Computing Cronbach's Alpha in SPSS with Missing Data

I recently received this question:

I have scale which I want to run Chronbach’s alpha on. One response category for all items is ‘not applicable’. I want to run Chronbach’s alpha requiring that at least 50% of the items must be answered for the scale to be defined. Where this is the case then I want all missing values on that scale replaced by the average of the non-missing items on that scale. Is this reasonable? How would I do this in SPSS?

My Answer:

In RELIABILITY, the SPSS command for running a Cronbach’s alpha, the only options for Missing Data are to include or exclude User-Defined missing data. And by exclude, they mean listwise deletion.

So the only way to include cases with more than 50% observed data would be to impute them in a separate step before you run the reliability analysis.

And while you could impute the mean, I highly recommend you do not.
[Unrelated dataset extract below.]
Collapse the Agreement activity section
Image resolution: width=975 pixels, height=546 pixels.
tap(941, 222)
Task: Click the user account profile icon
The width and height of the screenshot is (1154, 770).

While mean imputation maintains the mean of each separate variable, it does not maintain the relationships among variables.
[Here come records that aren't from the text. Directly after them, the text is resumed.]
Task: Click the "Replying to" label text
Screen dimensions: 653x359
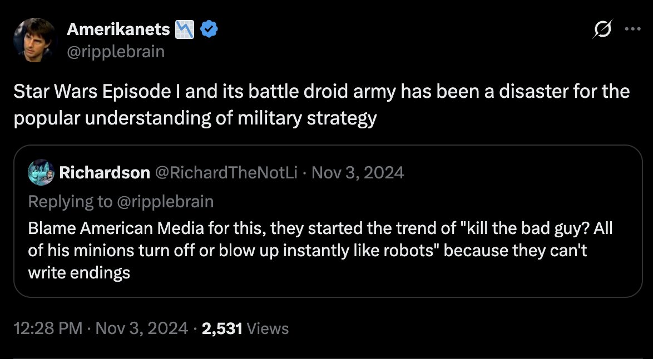Action: (x=70, y=201)
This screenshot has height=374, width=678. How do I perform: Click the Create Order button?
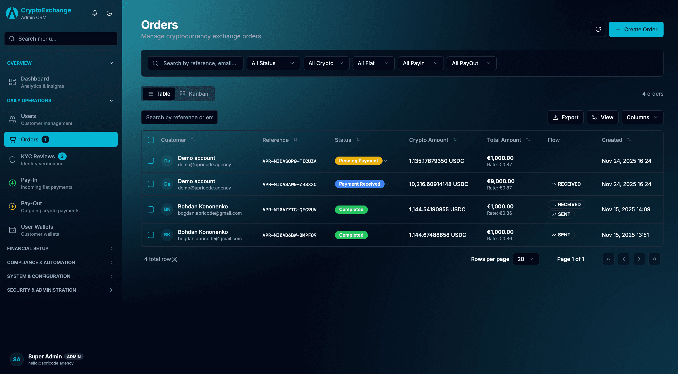(x=636, y=29)
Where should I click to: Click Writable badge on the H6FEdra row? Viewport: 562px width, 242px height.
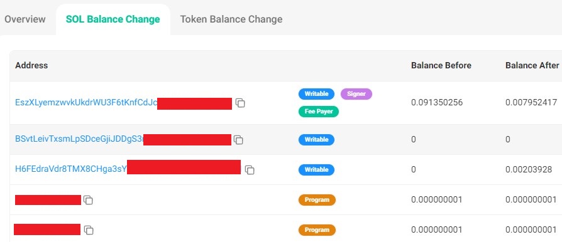coord(316,170)
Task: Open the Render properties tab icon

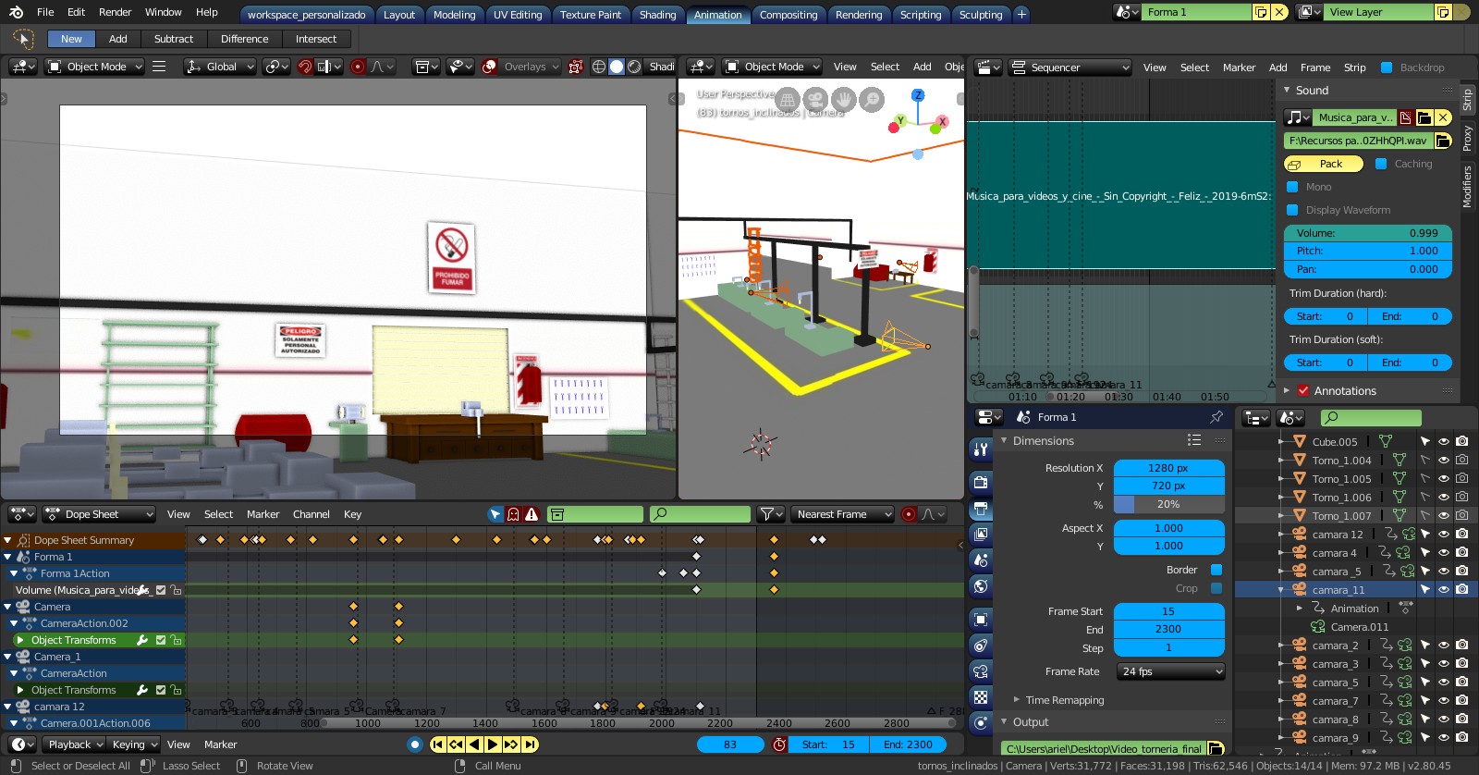Action: coord(981,482)
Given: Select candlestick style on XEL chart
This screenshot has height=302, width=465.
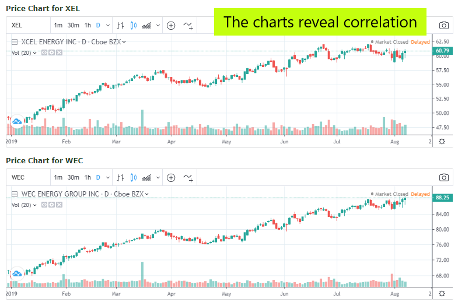Looking at the screenshot, I should pos(134,25).
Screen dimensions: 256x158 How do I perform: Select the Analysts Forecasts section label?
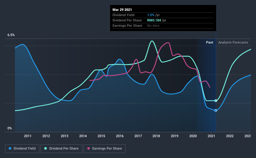tap(233, 42)
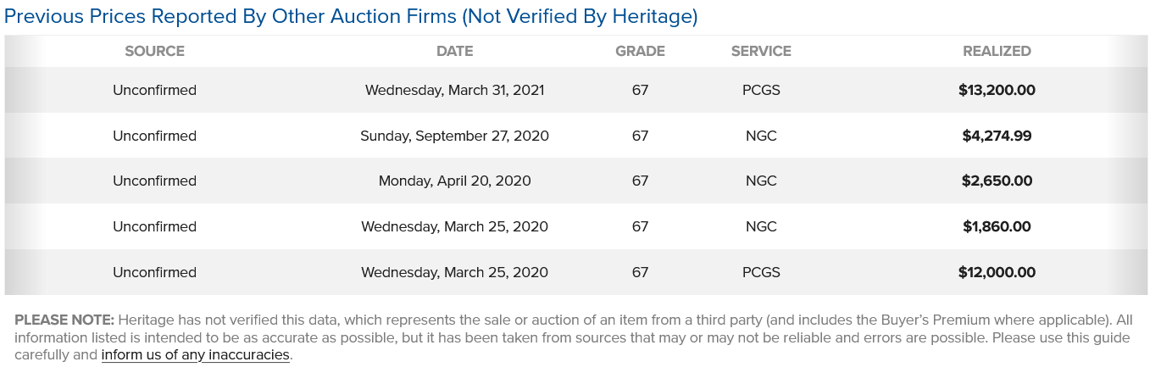Click the $2,650.00 realized price

point(997,181)
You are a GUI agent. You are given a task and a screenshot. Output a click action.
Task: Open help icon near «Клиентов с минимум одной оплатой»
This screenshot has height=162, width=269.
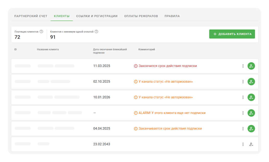[x=96, y=32]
In fact, with a lot of imputed values all right at the mean, the correlations with other variables become much lower. And since scale reliability entirely depends on correlations among the values in your scale, you will severely underestimate your scale reliability if you have more than a few cases with missing data.

Since you’re doing a Cronbach’s alpha, you could do a single imputation that is based on other variables–a regression or an EM imputaton. This kind of imputation will preserve the relationship among the variables on your scale without inflating them.

The general downside of single imputation is that SPSS will think that the imputed values were true, observed values. It will therefore underestimate standard errors.

But Cronbach’s alpha doesn’t have a standard error and is not involved in a hypothesis test. So for this purpose, the downside isn’t a big deal.

If you were doing a hypothesis test or doing any statistical analysis based on p-values, the best option, is to conduct a Multiple Imputation on the missing values. It’s often the only good one if you have more than about 10% of data missing (that’s 10% of all values, not of cases)

Both the single and multiple imputation techniques are available in SPSS Missing Values Analysis module. Multiple imputation was added in version 17, but single imputation is available in earlier versions.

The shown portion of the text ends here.